[Reading passage]
------------------------

Not in shader model 3, they can actually loop and branch.

Can't get that through my head. How is that even possible? Are you sure they are not inlined/unrolled? You have a link?

EDIT:
By the way,

Remember the utter slowness on some cards (nVidia BTW) when approaching large stations, asteroid belts, and such? I tracked it: it's the vertex shader.

CONGRATULATIONS!

Post by **safemode** » Thu Jun 19, 2008 3:49 pm

something tells me that the shader differences from nvidia to ati wont allow some type of modular system to be created where by we can pick and choose pieces and put together a complete shader.

We can have vssetup determine what shader set to use (nvidia or ati) automatically, then we can have the engine determine what shader to use based on framerate, like we do now, where periodically we will poll the framerate and if it's below a thresh-hold, we drop to the next lower shader.

------------------------

[Supplied material]
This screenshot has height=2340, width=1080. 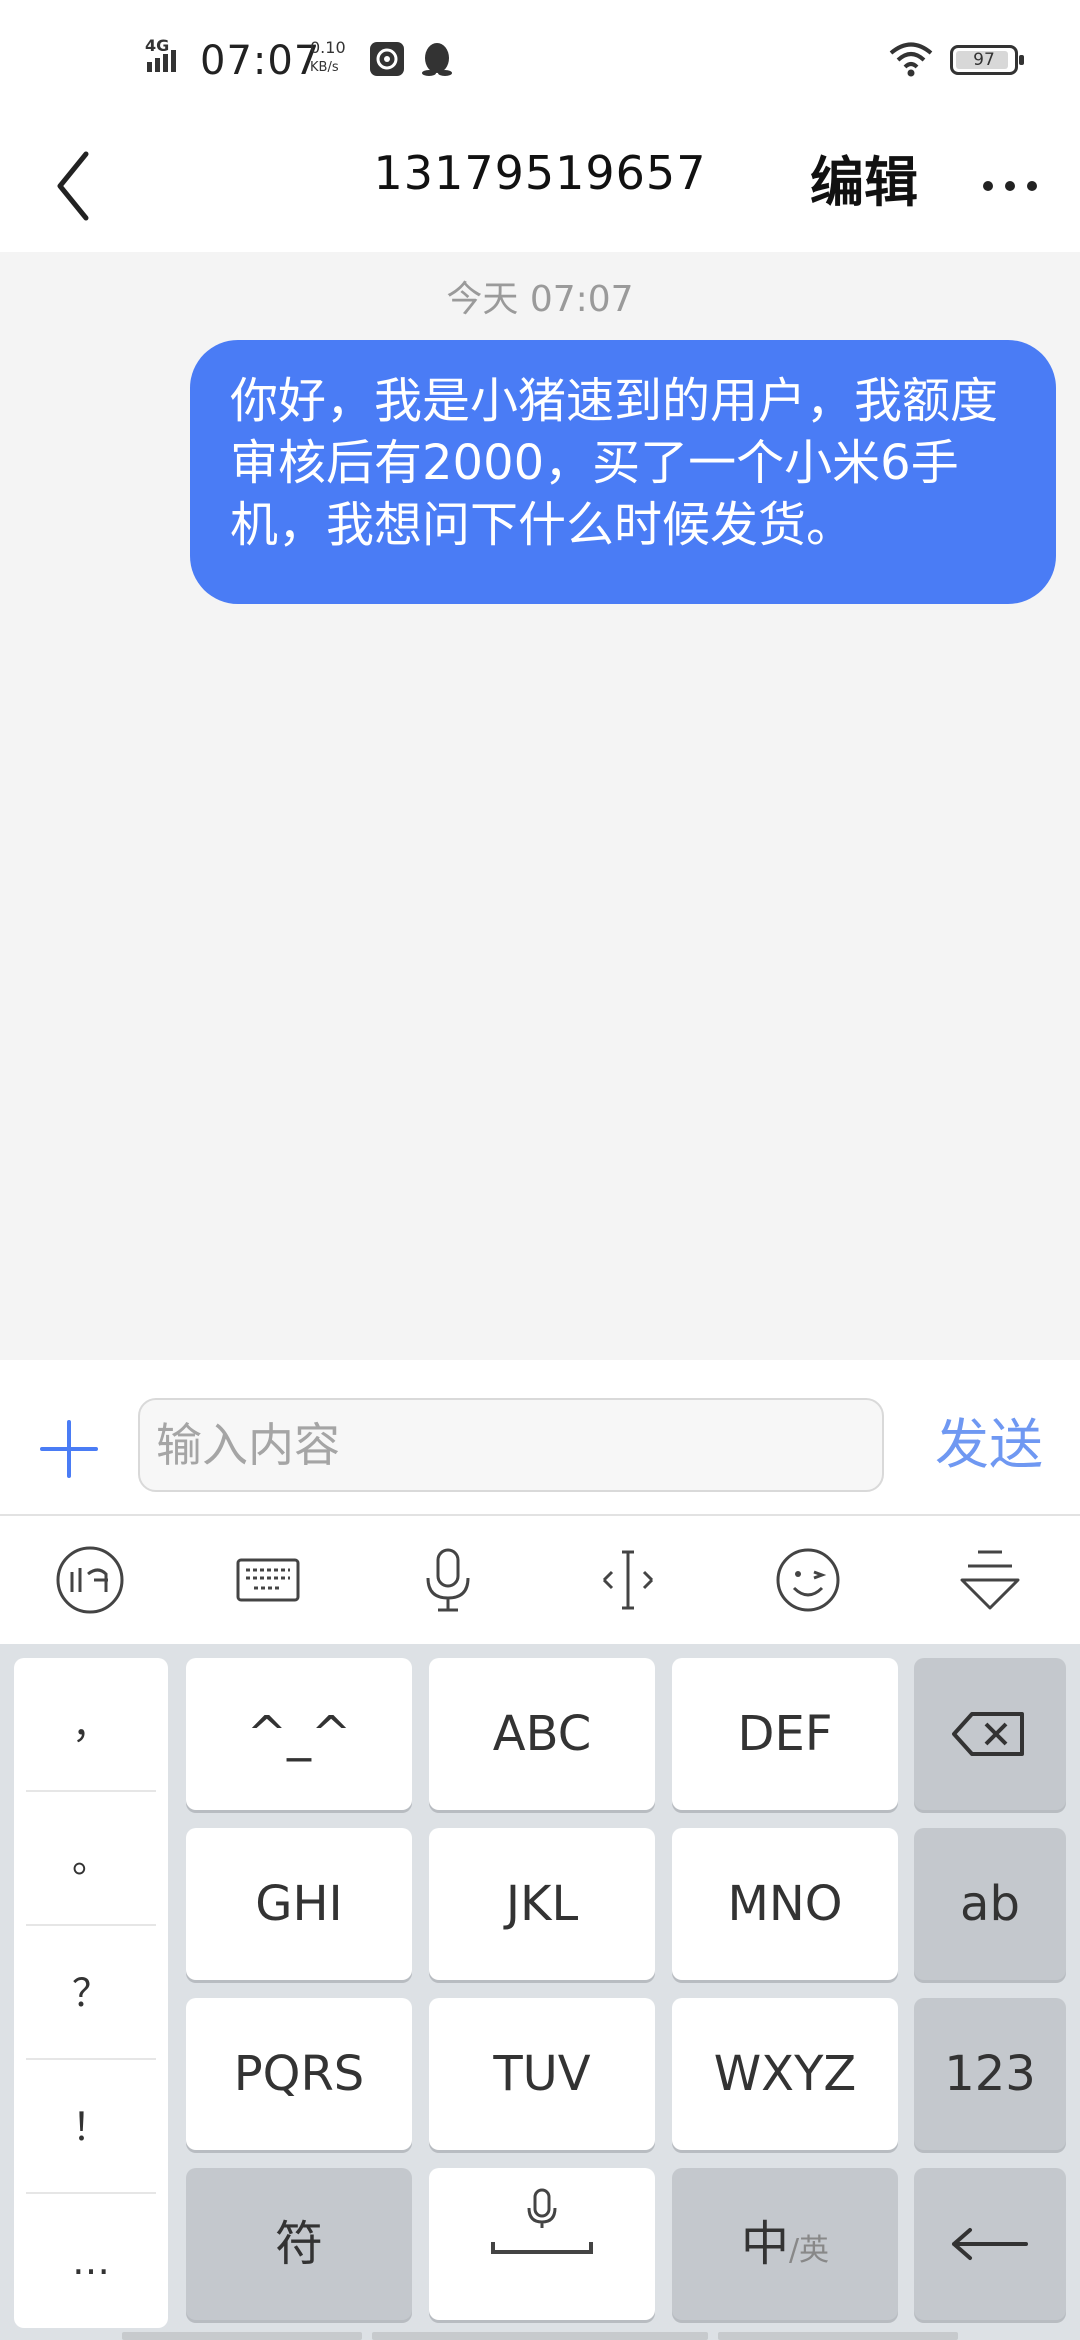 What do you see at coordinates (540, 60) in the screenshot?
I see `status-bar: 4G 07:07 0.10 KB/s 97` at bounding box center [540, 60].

------------------------

Rewrite the forum thread from "Can't get that" to "next lower shader.", replacing "framerate" with "frame rate". The material comes from a different source than the forum thread.

Can't get that through my head. How is that even possible? Are you sure they are not inlined/unrolled? You have a link?

EDIT:
By the way,

Remember the utter slowness on some cards (nVidia BTW) when approaching large stations, asteroid belts, and such? I tracked it: it's the vertex shader.

CONGRATULATIONS!

Post by **safemode** » Thu Jun 19, 2008 3:49 pm

something tells me that the shader differences from nvidia to ati wont allow some type of modular system to be created where by we can pick and choose pieces and put together a complete shader.

We can have vssetup determine what shader set to use (nvidia or ati) automatically, then we can have the engine determine what shader to use based on frame rate, like we do now, where periodically we will poll the frame rate and if it's below a thresh-hold, we drop to the next lower shader.